- [Complete the following]:
• A. In the comparison of Aplos and Planning Center, what is the starting price listed for Aplos?
• B. Write out the stretch of the Aplos and Planning Center comparison from "Feature Aplos Planning" through "Yes (Groups module)", copying it word for word.
• C. Extend the comparison of Aplos and Planning Center beyond its final line.

- [Source extract]:

#####

Here’s the comparison.

The Short Version

  • Choose Aplos if your biggest problem is church accounting and you need fund tracking, bookkeeping, and donation management in one place.
  • Choose Planning Center if your biggest problem is running your church — managing people, services, groups, check-ins, and giving — and you’re okay handling accounting separately.
  • Choose both if you want proper church accounting (Aplos) and strong ministry operations (Planning Center) and are willing to pay for two systems.

Quick Comparison

Feature Aplos Planning Center
Primary purpose Church accounting + donations Church management (ChMS)
Fund accounting Yes — built for it No
Donation tracking Yes — core feature Yes — via Giving module
Online giving Yes Yes
People database Basic donor profiles Full membership management
Groups & communication No Yes (Groups module)
Service planning No Yes (Services module)
Check-ins No Yes (Check-Ins module)
Event registration No Yes (Registrations module)
Accounting/GL Yes — full general ledger No
Payroll Via ADP integration No
Mobile app Yes Yes (Church Center)
Starting price $59/mo Free (paid modules scale)
Free plan 15-day trial Yes (People + basic modules)

#####

- [Data extract]:
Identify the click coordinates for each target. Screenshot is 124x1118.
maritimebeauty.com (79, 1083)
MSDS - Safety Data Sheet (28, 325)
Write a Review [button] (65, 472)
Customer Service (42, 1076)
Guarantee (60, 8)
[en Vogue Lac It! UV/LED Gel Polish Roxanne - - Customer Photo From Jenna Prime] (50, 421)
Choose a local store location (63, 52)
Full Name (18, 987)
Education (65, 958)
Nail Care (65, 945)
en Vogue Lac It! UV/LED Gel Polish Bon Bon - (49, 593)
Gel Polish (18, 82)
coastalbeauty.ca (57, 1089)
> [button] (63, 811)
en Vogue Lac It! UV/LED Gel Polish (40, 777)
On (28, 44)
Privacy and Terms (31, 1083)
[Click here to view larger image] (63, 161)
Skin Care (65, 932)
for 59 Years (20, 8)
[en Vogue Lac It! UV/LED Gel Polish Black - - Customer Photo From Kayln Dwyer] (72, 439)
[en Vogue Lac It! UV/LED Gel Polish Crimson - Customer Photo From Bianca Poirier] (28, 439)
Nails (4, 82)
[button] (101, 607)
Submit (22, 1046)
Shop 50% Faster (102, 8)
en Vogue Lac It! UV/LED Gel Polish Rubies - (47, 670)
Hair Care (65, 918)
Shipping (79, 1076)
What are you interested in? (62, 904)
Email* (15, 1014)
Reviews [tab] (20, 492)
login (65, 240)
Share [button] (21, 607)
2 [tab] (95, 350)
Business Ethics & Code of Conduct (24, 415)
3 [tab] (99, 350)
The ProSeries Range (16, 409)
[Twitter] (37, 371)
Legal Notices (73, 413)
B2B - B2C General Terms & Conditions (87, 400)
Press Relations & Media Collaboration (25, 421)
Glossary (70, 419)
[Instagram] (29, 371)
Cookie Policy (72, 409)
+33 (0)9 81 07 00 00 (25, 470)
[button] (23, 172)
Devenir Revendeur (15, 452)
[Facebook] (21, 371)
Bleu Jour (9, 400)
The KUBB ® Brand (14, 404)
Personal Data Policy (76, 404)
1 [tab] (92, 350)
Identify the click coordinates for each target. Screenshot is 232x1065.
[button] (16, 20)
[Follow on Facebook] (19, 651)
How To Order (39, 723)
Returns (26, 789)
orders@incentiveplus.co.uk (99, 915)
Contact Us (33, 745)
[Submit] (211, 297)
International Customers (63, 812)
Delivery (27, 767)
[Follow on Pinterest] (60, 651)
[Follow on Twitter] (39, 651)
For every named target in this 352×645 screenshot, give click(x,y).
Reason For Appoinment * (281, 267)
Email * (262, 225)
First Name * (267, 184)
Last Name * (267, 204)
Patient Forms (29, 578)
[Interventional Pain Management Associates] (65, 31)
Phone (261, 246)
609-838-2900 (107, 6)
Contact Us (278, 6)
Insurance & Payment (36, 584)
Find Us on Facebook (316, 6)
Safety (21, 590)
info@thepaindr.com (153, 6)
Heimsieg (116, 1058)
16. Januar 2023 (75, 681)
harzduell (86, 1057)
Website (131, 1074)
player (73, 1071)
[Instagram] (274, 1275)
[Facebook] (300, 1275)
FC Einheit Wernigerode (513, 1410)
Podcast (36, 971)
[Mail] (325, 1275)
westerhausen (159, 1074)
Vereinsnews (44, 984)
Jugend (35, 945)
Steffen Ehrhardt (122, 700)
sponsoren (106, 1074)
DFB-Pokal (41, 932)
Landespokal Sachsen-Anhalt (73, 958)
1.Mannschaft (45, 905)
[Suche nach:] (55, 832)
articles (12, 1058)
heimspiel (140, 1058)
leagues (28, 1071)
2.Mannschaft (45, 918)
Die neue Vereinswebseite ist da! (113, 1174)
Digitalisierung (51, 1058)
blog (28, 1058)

#####

- [Responses by task]:
• A. $59 per month.

• B.
Feature Aplos Planning Center
Primary purpose Church accounting + donations Church management (ChMS)
Fund accounting Yes — built for it No
Donation tracking Yes — core feature Yes — via Giving module
Online giving Yes Yes
People database Basic donor profiles Full membership management
Groups & communication No Yes (Groups module)

• C.
What Each Tool Is Built For

Aplos is accounting software first. It was built to handle fund accounting correctly — tracking restricted and unrestricted funds, generating accurate fund balance reports, and managing the financial side of nonprofit and church operations. Donation tracking and online giving are included because churches need them, but accounting is the engine.

Planning Center is church management software. It’s a suite of interconnected modules — People, Services, Groups, Check-Ins, Registrations, Giving, Calendar, and more — designed to help churches run their ministries. It doesn’t touch accounting. It focuses on the operational side: who’s volunteering this Sunday, which families checked in, what songs are in the setlist, and how groups are communicating.

Verdict: Different core purposes. Aplos manages your money. Planning Center manages your ministry.

Accounting & Finance: Aplos Wins (It’s the Only Option)

This isn’t a competition. Planning Center doesn’t do accounting. No general ledger, no chart of accounts, no bank reconciliation, no fund balances, no financial statements. If you need bookkeeping, Aplos is your only option between these two.

Aplos provides:

  • True fund accounting (restricted, unrestricted, designated funds)
  • General ledger with dual-entry bookkeeping
  • Bank reconciliation and connects to your bank
  • Budget tracking by fund
  • Accounts payable and receivable
  • Financial statements (balance sheet, P&L, fund balance reports)
  • Tax-ready reporting for churches

Planning Center Giving tracks donations and generates donor statements, but it doesn’t do anything with that money on the accounting side. You’d still need QuickBooks, Aplos, or another tool to handle your books.

Verdict: If you need accounting (and every church does), Aplos or go elsewhere for this function.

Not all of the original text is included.